Maybe it was because we’d basically just had booksex.
James waved for the waiter and ordered us two more.
“I’m glad you finally gave me your number,” he said. “There’s nothing hotter than a girl letting you know she wants you.”
Just like a guy. Even after booksex, he was attempting to hide his sensitivity.
“Wanted you,” I said, the double mojitos definitely being the only reason.
“So you admit it,” James said, like he’d caught me.
“In the past tense,” I said, “sure.”
“We’re writers, Candice.” His mouth eased into an amused smile. “Changing tense is easy.”
Chapter Eight
When I woke up, I wasn’t sure where I was at first. A poster of Jack Kerouac stared at me from the far wall. Not that I recognized him as Jack Kerouac, but it was the name printed underneath the black-and-white photo. My eyes felt bleary, burned with a hangover. The headache and stomachache inhabiting the places where my head and stomach used to be both pulsed in agreement that I was, in fact, hungover.
I put my fingers to my forehead and looked up. No puke-inducing yellow ceiling, which was good because I felt like I might puke even without it, but bad because it meant I hadn’t slept in my own bed.

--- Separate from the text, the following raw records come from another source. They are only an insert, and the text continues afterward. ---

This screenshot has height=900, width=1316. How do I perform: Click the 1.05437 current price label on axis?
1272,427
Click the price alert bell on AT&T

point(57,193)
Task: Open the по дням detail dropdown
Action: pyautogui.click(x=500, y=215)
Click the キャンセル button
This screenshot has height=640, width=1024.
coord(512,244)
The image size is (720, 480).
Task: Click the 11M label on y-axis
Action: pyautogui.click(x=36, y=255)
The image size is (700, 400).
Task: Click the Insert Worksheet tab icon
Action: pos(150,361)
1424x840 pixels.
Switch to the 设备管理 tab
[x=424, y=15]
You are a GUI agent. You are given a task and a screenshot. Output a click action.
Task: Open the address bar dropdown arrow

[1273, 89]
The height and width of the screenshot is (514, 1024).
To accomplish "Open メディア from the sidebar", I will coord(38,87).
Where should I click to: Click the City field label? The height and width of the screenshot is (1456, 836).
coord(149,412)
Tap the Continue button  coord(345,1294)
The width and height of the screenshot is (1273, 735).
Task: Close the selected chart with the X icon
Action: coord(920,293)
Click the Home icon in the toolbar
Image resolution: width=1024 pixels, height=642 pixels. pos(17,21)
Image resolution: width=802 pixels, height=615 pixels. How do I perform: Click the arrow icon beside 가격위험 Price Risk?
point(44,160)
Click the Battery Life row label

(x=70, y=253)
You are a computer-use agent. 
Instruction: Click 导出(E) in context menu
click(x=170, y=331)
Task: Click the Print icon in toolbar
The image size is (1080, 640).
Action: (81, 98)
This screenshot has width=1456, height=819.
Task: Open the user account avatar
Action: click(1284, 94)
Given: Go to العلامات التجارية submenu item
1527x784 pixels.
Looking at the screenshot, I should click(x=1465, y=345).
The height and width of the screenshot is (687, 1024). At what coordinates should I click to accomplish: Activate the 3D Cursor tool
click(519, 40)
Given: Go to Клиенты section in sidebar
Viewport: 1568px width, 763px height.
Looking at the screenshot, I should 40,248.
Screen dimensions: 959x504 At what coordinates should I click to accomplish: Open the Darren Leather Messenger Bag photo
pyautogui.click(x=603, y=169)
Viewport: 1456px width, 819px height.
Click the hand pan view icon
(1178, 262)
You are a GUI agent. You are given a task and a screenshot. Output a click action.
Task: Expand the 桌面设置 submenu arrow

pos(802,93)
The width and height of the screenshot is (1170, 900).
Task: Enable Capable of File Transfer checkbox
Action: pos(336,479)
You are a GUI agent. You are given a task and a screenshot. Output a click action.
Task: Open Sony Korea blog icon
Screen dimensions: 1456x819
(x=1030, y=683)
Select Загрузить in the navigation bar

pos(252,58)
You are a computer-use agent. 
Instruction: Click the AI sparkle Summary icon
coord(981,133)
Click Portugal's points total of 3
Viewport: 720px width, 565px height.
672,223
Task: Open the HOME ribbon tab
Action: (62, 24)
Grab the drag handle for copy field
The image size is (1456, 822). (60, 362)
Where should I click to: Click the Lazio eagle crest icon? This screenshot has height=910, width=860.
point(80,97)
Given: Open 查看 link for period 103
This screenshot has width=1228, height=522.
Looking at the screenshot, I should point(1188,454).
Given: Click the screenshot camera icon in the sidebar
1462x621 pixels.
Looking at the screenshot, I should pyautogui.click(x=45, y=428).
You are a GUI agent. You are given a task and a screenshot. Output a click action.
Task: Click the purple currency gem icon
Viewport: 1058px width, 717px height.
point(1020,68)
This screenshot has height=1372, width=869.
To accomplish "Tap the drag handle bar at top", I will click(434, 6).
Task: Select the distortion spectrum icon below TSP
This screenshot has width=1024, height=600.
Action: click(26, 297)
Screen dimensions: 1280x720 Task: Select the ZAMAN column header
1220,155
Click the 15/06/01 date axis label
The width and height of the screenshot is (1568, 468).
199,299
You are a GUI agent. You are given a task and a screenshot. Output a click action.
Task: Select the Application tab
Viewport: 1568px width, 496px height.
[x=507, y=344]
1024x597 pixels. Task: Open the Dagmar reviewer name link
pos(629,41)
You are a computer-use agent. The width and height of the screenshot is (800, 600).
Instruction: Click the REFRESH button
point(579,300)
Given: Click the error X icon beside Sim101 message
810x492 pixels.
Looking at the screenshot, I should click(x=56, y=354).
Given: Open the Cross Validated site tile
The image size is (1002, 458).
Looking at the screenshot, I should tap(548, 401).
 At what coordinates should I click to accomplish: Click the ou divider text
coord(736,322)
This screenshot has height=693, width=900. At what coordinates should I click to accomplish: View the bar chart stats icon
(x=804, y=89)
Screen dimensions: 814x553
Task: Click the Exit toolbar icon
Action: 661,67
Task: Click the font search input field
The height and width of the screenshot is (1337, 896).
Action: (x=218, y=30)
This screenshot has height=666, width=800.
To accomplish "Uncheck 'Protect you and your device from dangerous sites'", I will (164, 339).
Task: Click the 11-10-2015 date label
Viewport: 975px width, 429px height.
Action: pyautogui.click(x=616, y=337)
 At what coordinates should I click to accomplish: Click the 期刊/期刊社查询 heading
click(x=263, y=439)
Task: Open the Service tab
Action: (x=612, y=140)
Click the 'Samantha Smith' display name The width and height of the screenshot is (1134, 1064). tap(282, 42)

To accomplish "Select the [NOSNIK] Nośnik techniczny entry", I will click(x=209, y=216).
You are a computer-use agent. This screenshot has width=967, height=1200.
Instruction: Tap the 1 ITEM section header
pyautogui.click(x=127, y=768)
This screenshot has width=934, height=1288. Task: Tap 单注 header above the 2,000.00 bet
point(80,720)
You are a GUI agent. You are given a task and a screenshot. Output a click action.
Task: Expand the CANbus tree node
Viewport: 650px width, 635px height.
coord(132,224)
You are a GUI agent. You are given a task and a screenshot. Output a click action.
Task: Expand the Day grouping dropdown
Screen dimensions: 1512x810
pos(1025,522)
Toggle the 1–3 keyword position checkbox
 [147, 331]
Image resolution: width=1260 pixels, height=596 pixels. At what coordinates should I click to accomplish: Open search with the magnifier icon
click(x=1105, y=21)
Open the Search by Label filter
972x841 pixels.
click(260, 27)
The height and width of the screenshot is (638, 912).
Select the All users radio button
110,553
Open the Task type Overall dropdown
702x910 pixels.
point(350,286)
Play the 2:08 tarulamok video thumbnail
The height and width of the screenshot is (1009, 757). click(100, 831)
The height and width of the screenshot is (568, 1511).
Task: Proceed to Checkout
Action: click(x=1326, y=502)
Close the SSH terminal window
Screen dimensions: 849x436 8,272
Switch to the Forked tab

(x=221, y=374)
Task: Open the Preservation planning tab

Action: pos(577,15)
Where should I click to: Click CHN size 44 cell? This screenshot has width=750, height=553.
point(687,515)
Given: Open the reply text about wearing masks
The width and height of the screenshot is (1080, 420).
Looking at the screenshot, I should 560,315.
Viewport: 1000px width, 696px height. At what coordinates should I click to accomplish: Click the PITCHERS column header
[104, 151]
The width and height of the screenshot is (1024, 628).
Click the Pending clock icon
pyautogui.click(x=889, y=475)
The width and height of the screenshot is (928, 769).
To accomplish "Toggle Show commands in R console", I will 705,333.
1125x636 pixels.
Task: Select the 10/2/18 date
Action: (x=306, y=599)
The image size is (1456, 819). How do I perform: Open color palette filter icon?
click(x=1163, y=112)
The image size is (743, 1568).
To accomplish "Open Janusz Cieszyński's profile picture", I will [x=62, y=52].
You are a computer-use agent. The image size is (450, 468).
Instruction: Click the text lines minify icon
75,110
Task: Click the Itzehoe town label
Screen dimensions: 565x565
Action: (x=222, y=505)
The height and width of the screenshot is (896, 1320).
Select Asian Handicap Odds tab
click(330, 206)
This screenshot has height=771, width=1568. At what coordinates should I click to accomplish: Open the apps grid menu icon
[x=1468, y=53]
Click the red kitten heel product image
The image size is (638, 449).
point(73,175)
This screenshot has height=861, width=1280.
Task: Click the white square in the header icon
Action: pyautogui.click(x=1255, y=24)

Oh crap. Oh mojito mother of crap.
I took a deep breath in an attempt to prepare myself and turned to find James lying next to me, shirtless—his bare, gorgeous back to me.
There were scratch marks all over it.
In a flash, I saw the two of us in the back of a taxi on our way to his apartment, making out. And not just making out, me straddling him so my back was to the driver.
I felt doubly ill. My hangover had its own hangover, knowing the marks could only have come from me. From me, when I was with him. I watched him breathing, his back moving up and down, up and down.
I felt my waist, below my waist. My underwear was on, thank God. But what if they’d been off at some point? Judging by the claw marks I’d left like red wings on James’s back, the pleasant achiness between my thighs, all evidence pointed that they had definitely been off.